» What the exercise asks
Please restate each entry exactly, without skipping any.

» Data for the task
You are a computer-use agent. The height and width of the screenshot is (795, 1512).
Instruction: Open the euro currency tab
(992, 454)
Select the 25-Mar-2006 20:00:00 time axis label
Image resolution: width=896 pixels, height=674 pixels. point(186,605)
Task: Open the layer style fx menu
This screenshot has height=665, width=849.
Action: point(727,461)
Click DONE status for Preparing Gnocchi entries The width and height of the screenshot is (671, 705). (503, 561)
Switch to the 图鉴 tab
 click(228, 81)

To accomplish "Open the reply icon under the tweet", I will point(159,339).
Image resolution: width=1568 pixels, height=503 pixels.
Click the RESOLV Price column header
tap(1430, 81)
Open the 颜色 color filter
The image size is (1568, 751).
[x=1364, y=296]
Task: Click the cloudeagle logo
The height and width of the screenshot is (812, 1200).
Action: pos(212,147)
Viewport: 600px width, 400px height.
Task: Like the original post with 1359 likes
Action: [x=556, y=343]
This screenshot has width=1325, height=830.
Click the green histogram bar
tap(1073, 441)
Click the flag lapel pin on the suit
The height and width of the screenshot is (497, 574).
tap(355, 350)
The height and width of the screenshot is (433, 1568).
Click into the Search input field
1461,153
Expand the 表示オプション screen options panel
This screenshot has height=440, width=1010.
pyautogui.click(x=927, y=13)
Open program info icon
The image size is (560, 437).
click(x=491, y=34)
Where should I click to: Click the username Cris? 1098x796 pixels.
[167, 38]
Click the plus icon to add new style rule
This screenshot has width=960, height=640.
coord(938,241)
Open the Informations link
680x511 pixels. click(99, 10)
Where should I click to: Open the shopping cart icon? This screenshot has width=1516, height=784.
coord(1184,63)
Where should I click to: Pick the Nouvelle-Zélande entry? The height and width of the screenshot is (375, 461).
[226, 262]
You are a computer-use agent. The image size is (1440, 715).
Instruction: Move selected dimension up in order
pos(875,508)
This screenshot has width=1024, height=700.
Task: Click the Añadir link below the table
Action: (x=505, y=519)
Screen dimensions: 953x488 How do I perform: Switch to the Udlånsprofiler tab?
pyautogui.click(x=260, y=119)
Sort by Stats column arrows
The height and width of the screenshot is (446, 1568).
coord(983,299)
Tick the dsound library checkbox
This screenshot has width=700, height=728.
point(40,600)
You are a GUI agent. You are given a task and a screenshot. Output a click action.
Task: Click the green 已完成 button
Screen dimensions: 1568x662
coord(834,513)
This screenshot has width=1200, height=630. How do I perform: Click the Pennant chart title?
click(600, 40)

» Solution for this task
You are a computer-use agent. The height and width of the screenshot is (795, 1512).
Instruction: Open the euro currency tab
(992, 454)
Select the 25-Mar-2006 20:00:00 time axis label
Image resolution: width=896 pixels, height=674 pixels. point(186,605)
Task: Open the layer style fx menu
This screenshot has height=665, width=849.
Action: point(727,461)
Click DONE status for Preparing Gnocchi entries The width and height of the screenshot is (671, 705). (503, 561)
Switch to the 图鉴 tab
 click(228, 81)

To accomplish "Open the reply icon under the tweet", I will point(159,339).
Image resolution: width=1568 pixels, height=503 pixels.
Click the RESOLV Price column header
tap(1430, 81)
Open the 颜色 color filter
The image size is (1568, 751).
[x=1364, y=296]
Task: Click the cloudeagle logo
The height and width of the screenshot is (812, 1200).
Action: pos(212,147)
Viewport: 600px width, 400px height.
Task: Like the original post with 1359 likes
Action: [x=556, y=343]
This screenshot has width=1325, height=830.
Click the green histogram bar
tap(1073, 441)
Click the flag lapel pin on the suit
The height and width of the screenshot is (497, 574).
tap(355, 350)
The height and width of the screenshot is (433, 1568).
Click into the Search input field
1461,153
Expand the 表示オプション screen options panel
This screenshot has height=440, width=1010.
pyautogui.click(x=927, y=13)
Open program info icon
The image size is (560, 437).
click(x=491, y=34)
Where should I click to: Click the username Cris? 1098x796 pixels.
[167, 38]
Click the plus icon to add new style rule
This screenshot has width=960, height=640.
coord(938,241)
Open the Informations link
680x511 pixels. click(99, 10)
Where should I click to: Open the shopping cart icon? This screenshot has width=1516, height=784.
coord(1184,63)
Where should I click to: Pick the Nouvelle-Zélande entry? The height and width of the screenshot is (375, 461).
[226, 262]
You are a computer-use agent. The image size is (1440, 715).
Instruction: Move selected dimension up in order
pos(875,508)
This screenshot has width=1024, height=700.
Task: Click the Añadir link below the table
Action: (x=505, y=519)
Screen dimensions: 953x488 How do I perform: Switch to the Udlånsprofiler tab?
pyautogui.click(x=260, y=119)
Sort by Stats column arrows
The height and width of the screenshot is (446, 1568).
coord(983,299)
Tick the dsound library checkbox
This screenshot has width=700, height=728.
point(40,600)
You are a GUI agent. You are given a task and a screenshot. Output a click action.
Task: Click the green 已完成 button
Screen dimensions: 1568x662
coord(834,513)
This screenshot has width=1200, height=630. How do I perform: Click the Pennant chart title?
click(600, 40)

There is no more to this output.